Task objective | All entries must be extracted exactly, with nothing added or dropped.

(Dataset items)
**********

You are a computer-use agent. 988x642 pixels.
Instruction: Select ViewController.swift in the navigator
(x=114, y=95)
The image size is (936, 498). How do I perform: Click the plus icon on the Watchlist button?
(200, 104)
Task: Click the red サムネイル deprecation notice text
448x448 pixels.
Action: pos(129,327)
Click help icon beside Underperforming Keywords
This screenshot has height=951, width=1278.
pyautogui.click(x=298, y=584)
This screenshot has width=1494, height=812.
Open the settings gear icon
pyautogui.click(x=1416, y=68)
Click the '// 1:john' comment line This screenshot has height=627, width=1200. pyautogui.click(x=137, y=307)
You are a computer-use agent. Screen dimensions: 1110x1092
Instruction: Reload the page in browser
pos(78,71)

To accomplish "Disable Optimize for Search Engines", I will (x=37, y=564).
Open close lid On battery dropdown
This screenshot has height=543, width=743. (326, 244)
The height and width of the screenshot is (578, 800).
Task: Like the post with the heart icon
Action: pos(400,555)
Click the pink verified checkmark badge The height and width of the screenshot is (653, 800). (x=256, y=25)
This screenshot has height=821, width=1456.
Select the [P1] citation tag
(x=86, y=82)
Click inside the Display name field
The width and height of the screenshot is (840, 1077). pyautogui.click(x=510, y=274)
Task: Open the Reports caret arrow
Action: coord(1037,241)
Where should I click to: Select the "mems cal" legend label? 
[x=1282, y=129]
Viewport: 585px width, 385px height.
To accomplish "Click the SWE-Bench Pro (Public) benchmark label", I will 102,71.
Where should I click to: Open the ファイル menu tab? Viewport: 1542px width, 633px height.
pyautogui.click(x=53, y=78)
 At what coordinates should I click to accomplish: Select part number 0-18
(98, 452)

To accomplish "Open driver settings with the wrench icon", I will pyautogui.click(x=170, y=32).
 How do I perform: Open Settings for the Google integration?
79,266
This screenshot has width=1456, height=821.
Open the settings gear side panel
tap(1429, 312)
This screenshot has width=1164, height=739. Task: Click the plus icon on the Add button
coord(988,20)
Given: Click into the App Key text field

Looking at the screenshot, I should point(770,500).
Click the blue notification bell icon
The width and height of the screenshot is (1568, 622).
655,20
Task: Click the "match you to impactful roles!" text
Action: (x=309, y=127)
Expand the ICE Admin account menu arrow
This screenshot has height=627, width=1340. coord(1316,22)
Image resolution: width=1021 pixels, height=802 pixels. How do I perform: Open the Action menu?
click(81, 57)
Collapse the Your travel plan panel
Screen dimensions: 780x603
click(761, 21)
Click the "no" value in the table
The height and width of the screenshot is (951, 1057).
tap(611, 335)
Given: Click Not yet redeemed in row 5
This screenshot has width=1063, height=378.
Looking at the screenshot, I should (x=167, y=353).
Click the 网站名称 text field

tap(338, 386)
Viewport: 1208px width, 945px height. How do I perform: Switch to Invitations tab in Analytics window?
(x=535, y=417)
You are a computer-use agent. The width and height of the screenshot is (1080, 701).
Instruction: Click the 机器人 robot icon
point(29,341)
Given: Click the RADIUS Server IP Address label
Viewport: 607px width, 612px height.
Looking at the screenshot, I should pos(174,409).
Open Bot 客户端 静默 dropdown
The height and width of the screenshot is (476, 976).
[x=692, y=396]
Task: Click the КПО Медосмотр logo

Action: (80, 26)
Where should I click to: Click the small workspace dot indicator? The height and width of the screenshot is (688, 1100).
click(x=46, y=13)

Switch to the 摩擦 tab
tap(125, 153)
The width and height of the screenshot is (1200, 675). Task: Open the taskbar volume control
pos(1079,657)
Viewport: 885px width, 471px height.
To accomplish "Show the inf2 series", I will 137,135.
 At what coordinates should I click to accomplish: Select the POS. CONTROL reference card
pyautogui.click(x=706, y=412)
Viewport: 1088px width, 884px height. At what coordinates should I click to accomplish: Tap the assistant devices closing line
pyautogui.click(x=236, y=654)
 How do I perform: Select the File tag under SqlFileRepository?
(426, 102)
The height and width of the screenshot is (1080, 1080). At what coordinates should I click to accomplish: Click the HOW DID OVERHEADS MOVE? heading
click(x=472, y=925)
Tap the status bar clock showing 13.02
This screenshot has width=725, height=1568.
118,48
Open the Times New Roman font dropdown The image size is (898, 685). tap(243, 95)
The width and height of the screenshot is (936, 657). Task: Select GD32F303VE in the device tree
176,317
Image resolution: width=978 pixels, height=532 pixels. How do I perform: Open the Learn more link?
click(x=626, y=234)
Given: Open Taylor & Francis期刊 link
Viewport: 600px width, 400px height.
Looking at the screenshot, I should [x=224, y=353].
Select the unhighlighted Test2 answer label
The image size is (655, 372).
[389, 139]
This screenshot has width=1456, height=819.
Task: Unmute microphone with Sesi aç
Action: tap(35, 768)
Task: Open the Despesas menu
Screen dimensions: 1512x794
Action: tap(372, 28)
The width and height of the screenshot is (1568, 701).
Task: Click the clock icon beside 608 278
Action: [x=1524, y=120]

**********

Answer box |
You are a computer-use agent. 988x642 pixels.
Instruction: Select ViewController.swift in the navigator
(x=114, y=95)
The image size is (936, 498). How do I perform: Click the plus icon on the Watchlist button?
(200, 104)
Task: Click the red サムネイル deprecation notice text
448x448 pixels.
Action: pos(129,327)
Click help icon beside Underperforming Keywords
This screenshot has height=951, width=1278.
pyautogui.click(x=298, y=584)
This screenshot has width=1494, height=812.
Open the settings gear icon
pyautogui.click(x=1416, y=68)
Click the '// 1:john' comment line This screenshot has height=627, width=1200. pyautogui.click(x=137, y=307)
You are a computer-use agent. Screen dimensions: 1110x1092
Instruction: Reload the page in browser
pos(78,71)

To accomplish "Disable Optimize for Search Engines", I will (x=37, y=564).
Open close lid On battery dropdown
This screenshot has height=543, width=743. (326, 244)
The height and width of the screenshot is (578, 800).
Task: Like the post with the heart icon
Action: pos(400,555)
Click the pink verified checkmark badge The height and width of the screenshot is (653, 800). (x=256, y=25)
This screenshot has height=821, width=1456.
Select the [P1] citation tag
(x=86, y=82)
Click inside the Display name field
The width and height of the screenshot is (840, 1077). pyautogui.click(x=510, y=274)
Task: Open the Reports caret arrow
Action: coord(1037,241)
Where should I click to: Select the "mems cal" legend label? 
[x=1282, y=129]
Viewport: 585px width, 385px height.
To accomplish "Click the SWE-Bench Pro (Public) benchmark label", I will 102,71.
Where should I click to: Open the ファイル menu tab? Viewport: 1542px width, 633px height.
pyautogui.click(x=53, y=78)
 At what coordinates should I click to accomplish: Select part number 0-18
(98, 452)

To accomplish "Open driver settings with the wrench icon", I will pyautogui.click(x=170, y=32).
 How do I perform: Open Settings for the Google integration?
79,266
This screenshot has width=1456, height=821.
Open the settings gear side panel
tap(1429, 312)
This screenshot has width=1164, height=739. Task: Click the plus icon on the Add button
coord(988,20)
Given: Click into the App Key text field

Looking at the screenshot, I should point(770,500).
Click the blue notification bell icon
The width and height of the screenshot is (1568, 622).
655,20
Task: Click the "match you to impactful roles!" text
Action: (x=309, y=127)
Expand the ICE Admin account menu arrow
This screenshot has height=627, width=1340. coord(1316,22)
Image resolution: width=1021 pixels, height=802 pixels. How do I perform: Open the Action menu?
click(81, 57)
Collapse the Your travel plan panel
Screen dimensions: 780x603
click(761, 21)
Click the "no" value in the table
The height and width of the screenshot is (951, 1057).
tap(611, 335)
Given: Click Not yet redeemed in row 5
This screenshot has width=1063, height=378.
Looking at the screenshot, I should (x=167, y=353).
Click the 网站名称 text field

tap(338, 386)
Viewport: 1208px width, 945px height. How do I perform: Switch to Invitations tab in Analytics window?
(x=535, y=417)
You are a computer-use agent. The width and height of the screenshot is (1080, 701).
Instruction: Click the 机器人 robot icon
point(29,341)
Given: Click the RADIUS Server IP Address label
Viewport: 607px width, 612px height.
Looking at the screenshot, I should pos(174,409).
Open Bot 客户端 静默 dropdown
The height and width of the screenshot is (476, 976).
[x=692, y=396]
Task: Click the КПО Медосмотр logo

Action: (80, 26)
Where should I click to: Click the small workspace dot indicator? The height and width of the screenshot is (688, 1100).
click(x=46, y=13)

Switch to the 摩擦 tab
tap(125, 153)
The width and height of the screenshot is (1200, 675). Task: Open the taskbar volume control
pos(1079,657)
Viewport: 885px width, 471px height.
To accomplish "Show the inf2 series", I will 137,135.
 At what coordinates should I click to accomplish: Select the POS. CONTROL reference card
pyautogui.click(x=706, y=412)
Viewport: 1088px width, 884px height. At what coordinates should I click to accomplish: Tap the assistant devices closing line
pyautogui.click(x=236, y=654)
 How do I perform: Select the File tag under SqlFileRepository?
(426, 102)
The height and width of the screenshot is (1080, 1080). At what coordinates should I click to accomplish: Click the HOW DID OVERHEADS MOVE? heading
click(x=472, y=925)
Tap the status bar clock showing 13.02
This screenshot has width=725, height=1568.
118,48
Open the Times New Roman font dropdown The image size is (898, 685). tap(243, 95)
The width and height of the screenshot is (936, 657). Task: Select GD32F303VE in the device tree
176,317
Image resolution: width=978 pixels, height=532 pixels. How do I perform: Open the Learn more link?
click(x=626, y=234)
Given: Open Taylor & Francis期刊 link
Viewport: 600px width, 400px height.
Looking at the screenshot, I should [x=224, y=353].
Select the unhighlighted Test2 answer label
The image size is (655, 372).
[389, 139]
This screenshot has width=1456, height=819.
Task: Unmute microphone with Sesi aç
Action: tap(35, 768)
Task: Open the Despesas menu
Screen dimensions: 1512x794
Action: tap(372, 28)
The width and height of the screenshot is (1568, 701).
Task: Click the clock icon beside 608 278
Action: [x=1524, y=120]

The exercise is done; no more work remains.